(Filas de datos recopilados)
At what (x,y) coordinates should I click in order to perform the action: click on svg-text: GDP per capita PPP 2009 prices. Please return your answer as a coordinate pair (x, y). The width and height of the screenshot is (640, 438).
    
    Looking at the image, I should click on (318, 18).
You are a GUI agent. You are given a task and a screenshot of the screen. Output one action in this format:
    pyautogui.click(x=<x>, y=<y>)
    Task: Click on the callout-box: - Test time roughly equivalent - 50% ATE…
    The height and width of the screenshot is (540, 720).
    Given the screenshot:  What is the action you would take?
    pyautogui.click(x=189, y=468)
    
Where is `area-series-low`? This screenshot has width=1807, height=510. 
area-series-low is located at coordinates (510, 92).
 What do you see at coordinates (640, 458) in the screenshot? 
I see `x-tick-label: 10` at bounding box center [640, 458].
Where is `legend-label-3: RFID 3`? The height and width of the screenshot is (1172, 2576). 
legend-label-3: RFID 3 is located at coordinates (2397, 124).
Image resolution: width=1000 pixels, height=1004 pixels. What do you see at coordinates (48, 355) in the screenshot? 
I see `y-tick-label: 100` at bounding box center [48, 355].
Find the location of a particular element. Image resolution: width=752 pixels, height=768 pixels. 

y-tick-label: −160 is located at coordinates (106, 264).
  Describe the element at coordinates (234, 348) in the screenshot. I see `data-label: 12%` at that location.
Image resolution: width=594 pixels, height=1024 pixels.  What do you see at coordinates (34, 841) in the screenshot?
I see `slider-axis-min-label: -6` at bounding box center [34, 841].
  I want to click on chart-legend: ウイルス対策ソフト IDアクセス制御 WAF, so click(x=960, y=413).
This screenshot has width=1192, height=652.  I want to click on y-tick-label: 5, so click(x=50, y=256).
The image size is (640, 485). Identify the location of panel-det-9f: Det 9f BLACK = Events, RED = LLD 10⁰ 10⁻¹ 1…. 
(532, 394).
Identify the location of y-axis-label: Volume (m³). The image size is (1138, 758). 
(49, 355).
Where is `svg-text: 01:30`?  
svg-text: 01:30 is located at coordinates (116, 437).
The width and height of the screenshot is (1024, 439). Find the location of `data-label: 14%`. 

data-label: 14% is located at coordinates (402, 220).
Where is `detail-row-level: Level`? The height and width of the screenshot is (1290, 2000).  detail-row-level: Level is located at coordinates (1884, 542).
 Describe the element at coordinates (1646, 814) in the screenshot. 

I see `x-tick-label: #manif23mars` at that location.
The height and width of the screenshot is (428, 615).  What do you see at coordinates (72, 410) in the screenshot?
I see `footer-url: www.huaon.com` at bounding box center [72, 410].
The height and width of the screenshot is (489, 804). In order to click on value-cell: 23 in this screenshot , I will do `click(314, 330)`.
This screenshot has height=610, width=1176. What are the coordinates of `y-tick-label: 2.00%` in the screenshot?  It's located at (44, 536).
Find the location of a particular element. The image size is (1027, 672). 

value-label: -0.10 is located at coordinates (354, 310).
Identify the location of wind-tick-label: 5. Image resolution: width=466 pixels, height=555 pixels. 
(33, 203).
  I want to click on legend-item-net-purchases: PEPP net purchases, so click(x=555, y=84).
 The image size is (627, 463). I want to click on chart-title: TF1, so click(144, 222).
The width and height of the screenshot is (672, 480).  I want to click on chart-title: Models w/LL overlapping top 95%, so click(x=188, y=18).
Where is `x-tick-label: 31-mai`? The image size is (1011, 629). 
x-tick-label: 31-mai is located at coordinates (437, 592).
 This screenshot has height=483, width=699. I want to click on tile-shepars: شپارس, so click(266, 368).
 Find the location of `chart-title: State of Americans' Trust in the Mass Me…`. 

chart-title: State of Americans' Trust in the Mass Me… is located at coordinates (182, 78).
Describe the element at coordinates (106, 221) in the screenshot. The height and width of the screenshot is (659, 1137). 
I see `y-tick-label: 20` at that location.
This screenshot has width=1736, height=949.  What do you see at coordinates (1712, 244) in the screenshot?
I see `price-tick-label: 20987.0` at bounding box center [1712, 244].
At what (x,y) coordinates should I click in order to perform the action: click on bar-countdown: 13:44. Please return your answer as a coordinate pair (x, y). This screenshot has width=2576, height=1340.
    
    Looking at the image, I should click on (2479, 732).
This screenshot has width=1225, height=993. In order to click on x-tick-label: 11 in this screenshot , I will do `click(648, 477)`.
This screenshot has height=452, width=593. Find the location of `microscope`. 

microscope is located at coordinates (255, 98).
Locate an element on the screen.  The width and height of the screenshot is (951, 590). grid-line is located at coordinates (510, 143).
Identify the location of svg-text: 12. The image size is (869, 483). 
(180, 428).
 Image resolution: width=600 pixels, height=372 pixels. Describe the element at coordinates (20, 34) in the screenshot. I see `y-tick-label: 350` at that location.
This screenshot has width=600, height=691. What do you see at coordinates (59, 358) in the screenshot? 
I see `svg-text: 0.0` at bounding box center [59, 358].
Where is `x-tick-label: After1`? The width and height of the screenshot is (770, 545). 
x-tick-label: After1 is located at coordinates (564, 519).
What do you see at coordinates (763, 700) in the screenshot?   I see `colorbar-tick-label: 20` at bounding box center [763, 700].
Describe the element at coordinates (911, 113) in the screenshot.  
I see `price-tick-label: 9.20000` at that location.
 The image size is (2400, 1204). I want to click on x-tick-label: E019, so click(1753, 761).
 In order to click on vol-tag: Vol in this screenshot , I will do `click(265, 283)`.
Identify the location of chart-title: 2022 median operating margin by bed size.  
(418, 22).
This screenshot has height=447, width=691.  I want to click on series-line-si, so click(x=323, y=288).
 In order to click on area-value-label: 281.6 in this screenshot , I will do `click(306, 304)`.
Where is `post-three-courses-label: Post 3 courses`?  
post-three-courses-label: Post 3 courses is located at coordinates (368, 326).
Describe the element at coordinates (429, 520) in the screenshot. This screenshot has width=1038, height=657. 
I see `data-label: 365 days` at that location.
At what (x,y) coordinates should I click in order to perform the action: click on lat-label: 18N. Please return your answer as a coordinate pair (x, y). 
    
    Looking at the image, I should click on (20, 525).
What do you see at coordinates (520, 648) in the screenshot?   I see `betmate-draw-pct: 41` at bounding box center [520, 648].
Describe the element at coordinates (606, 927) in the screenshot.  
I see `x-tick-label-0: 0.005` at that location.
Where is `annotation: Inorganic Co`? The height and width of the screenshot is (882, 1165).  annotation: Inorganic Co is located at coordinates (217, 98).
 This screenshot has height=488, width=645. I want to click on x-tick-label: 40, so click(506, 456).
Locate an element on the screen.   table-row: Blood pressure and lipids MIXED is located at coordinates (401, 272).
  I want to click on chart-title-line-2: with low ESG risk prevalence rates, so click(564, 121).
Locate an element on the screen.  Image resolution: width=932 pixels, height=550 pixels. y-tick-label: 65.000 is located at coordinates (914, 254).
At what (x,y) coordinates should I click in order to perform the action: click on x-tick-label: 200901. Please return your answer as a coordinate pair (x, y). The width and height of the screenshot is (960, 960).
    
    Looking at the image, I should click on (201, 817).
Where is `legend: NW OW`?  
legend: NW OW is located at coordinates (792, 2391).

> **QUÉ DEBES HACER**: ¿Puedes copiar todas las filas de arriba, de la primera a la última, sin alterar ningún carácter?

> **RESULTADO DE LA TAREA**:
At what (x,y) coordinates should I click in order to perform the action: click on svg-text: GDP per capita PPP 2009 prices. Please return your answer as a coordinate pair (x, y). The width and height of the screenshot is (640, 438).
    
    Looking at the image, I should click on (318, 18).
You are a GUI agent. You are given a task and a screenshot of the screen. Output one action in this format:
    pyautogui.click(x=<x>, y=<y>)
    Task: Click on the callout-box: - Test time roughly equivalent - 50% ATE…
    The height and width of the screenshot is (540, 720).
    Given the screenshot:  What is the action you would take?
    pyautogui.click(x=189, y=468)
    
Where is `area-series-low`? This screenshot has width=1807, height=510. 
area-series-low is located at coordinates (510, 92).
 What do you see at coordinates (640, 458) in the screenshot? 
I see `x-tick-label: 10` at bounding box center [640, 458].
Where is `legend-label-3: RFID 3`? The height and width of the screenshot is (1172, 2576). 
legend-label-3: RFID 3 is located at coordinates (2397, 124).
Image resolution: width=1000 pixels, height=1004 pixels. What do you see at coordinates (48, 355) in the screenshot? 
I see `y-tick-label: 100` at bounding box center [48, 355].
Find the location of a particular element. Image resolution: width=752 pixels, height=768 pixels. 

y-tick-label: −160 is located at coordinates (106, 264).
  Describe the element at coordinates (234, 348) in the screenshot. I see `data-label: 12%` at that location.
Image resolution: width=594 pixels, height=1024 pixels.  What do you see at coordinates (34, 841) in the screenshot?
I see `slider-axis-min-label: -6` at bounding box center [34, 841].
  I want to click on chart-legend: ウイルス対策ソフト IDアクセス制御 WAF, so click(x=960, y=413).
This screenshot has width=1192, height=652.  I want to click on y-tick-label: 5, so click(x=50, y=256).
The image size is (640, 485). Identify the location of panel-det-9f: Det 9f BLACK = Events, RED = LLD 10⁰ 10⁻¹ 1…. 
(532, 394).
Identify the location of y-axis-label: Volume (m³). The image size is (1138, 758). 
(49, 355).
Where is `svg-text: 01:30`?  
svg-text: 01:30 is located at coordinates (116, 437).
The width and height of the screenshot is (1024, 439). Find the location of `data-label: 14%`. 

data-label: 14% is located at coordinates (402, 220).
Where is `detail-row-level: Level`? The height and width of the screenshot is (1290, 2000).  detail-row-level: Level is located at coordinates (1884, 542).
 Describe the element at coordinates (1646, 814) in the screenshot. 

I see `x-tick-label: #manif23mars` at that location.
The height and width of the screenshot is (428, 615).  What do you see at coordinates (72, 410) in the screenshot?
I see `footer-url: www.huaon.com` at bounding box center [72, 410].
The height and width of the screenshot is (489, 804). In order to click on value-cell: 23 in this screenshot , I will do `click(314, 330)`.
This screenshot has height=610, width=1176. What are the coordinates of `y-tick-label: 2.00%` in the screenshot?  It's located at (44, 536).
Find the location of a particular element. The image size is (1027, 672). 

value-label: -0.10 is located at coordinates (354, 310).
Identify the location of wind-tick-label: 5. Image resolution: width=466 pixels, height=555 pixels. 
(33, 203).
  I want to click on legend-item-net-purchases: PEPP net purchases, so click(x=555, y=84).
 The image size is (627, 463). I want to click on chart-title: TF1, so click(144, 222).
The width and height of the screenshot is (672, 480).  I want to click on chart-title: Models w/LL overlapping top 95%, so click(x=188, y=18).
Where is `x-tick-label: 31-mai`? The image size is (1011, 629). 
x-tick-label: 31-mai is located at coordinates (437, 592).
 This screenshot has height=483, width=699. I want to click on tile-shepars: شپارس, so click(266, 368).
 Find the location of `chart-title: State of Americans' Trust in the Mass Me…`. 

chart-title: State of Americans' Trust in the Mass Me… is located at coordinates (182, 78).
Describe the element at coordinates (106, 221) in the screenshot. The height and width of the screenshot is (659, 1137). 
I see `y-tick-label: 20` at that location.
This screenshot has width=1736, height=949.  What do you see at coordinates (1712, 244) in the screenshot?
I see `price-tick-label: 20987.0` at bounding box center [1712, 244].
At what (x,y) coordinates should I click in order to perform the action: click on bar-countdown: 13:44. Please return your answer as a coordinate pair (x, y). This screenshot has width=2576, height=1340.
    
    Looking at the image, I should click on (2479, 732).
This screenshot has width=1225, height=993. In order to click on x-tick-label: 11 in this screenshot , I will do `click(648, 477)`.
This screenshot has height=452, width=593. Find the location of `microscope`. 

microscope is located at coordinates (255, 98).
Locate an element on the screen.  The width and height of the screenshot is (951, 590). grid-line is located at coordinates (510, 143).
Identify the location of svg-text: 12. The image size is (869, 483). 
(180, 428).
 Image resolution: width=600 pixels, height=372 pixels. Describe the element at coordinates (20, 34) in the screenshot. I see `y-tick-label: 350` at that location.
This screenshot has width=600, height=691. What do you see at coordinates (59, 358) in the screenshot? 
I see `svg-text: 0.0` at bounding box center [59, 358].
Where is `x-tick-label: After1`? The width and height of the screenshot is (770, 545). 
x-tick-label: After1 is located at coordinates (564, 519).
What do you see at coordinates (763, 700) in the screenshot?   I see `colorbar-tick-label: 20` at bounding box center [763, 700].
Describe the element at coordinates (911, 113) in the screenshot.  
I see `price-tick-label: 9.20000` at that location.
 The image size is (2400, 1204). I want to click on x-tick-label: E019, so click(1753, 761).
 In order to click on vol-tag: Vol in this screenshot , I will do `click(265, 283)`.
Identify the location of chart-title: 2022 median operating margin by bed size.  
(418, 22).
This screenshot has height=447, width=691.  I want to click on series-line-si, so click(x=323, y=288).
 In order to click on area-value-label: 281.6 in this screenshot , I will do `click(306, 304)`.
Where is `post-three-courses-label: Post 3 courses`?  
post-three-courses-label: Post 3 courses is located at coordinates (368, 326).
Describe the element at coordinates (429, 520) in the screenshot. This screenshot has width=1038, height=657. 
I see `data-label: 365 days` at that location.
At what (x,y) coordinates should I click in order to perform the action: click on lat-label: 18N. Please return your answer as a coordinate pair (x, y). 
    
    Looking at the image, I should click on (20, 525).
What do you see at coordinates (520, 648) in the screenshot?   I see `betmate-draw-pct: 41` at bounding box center [520, 648].
Describe the element at coordinates (606, 927) in the screenshot.  
I see `x-tick-label-0: 0.005` at that location.
Where is `annotation: Inorganic Co`? The height and width of the screenshot is (882, 1165).  annotation: Inorganic Co is located at coordinates (217, 98).
 This screenshot has height=488, width=645. I want to click on x-tick-label: 40, so click(506, 456).
Locate an element on the screen.   table-row: Blood pressure and lipids MIXED is located at coordinates (401, 272).
  I want to click on chart-title-line-2: with low ESG risk prevalence rates, so click(564, 121).
Locate an element on the screen.  Image resolution: width=932 pixels, height=550 pixels. y-tick-label: 65.000 is located at coordinates (914, 254).
At what (x,y) coordinates should I click in order to perform the action: click on x-tick-label: 200901. Please return your answer as a coordinate pair (x, y). The width and height of the screenshot is (960, 960).
    
    Looking at the image, I should click on (201, 817).
Where is `legend: NW OW`?  
legend: NW OW is located at coordinates (792, 2391).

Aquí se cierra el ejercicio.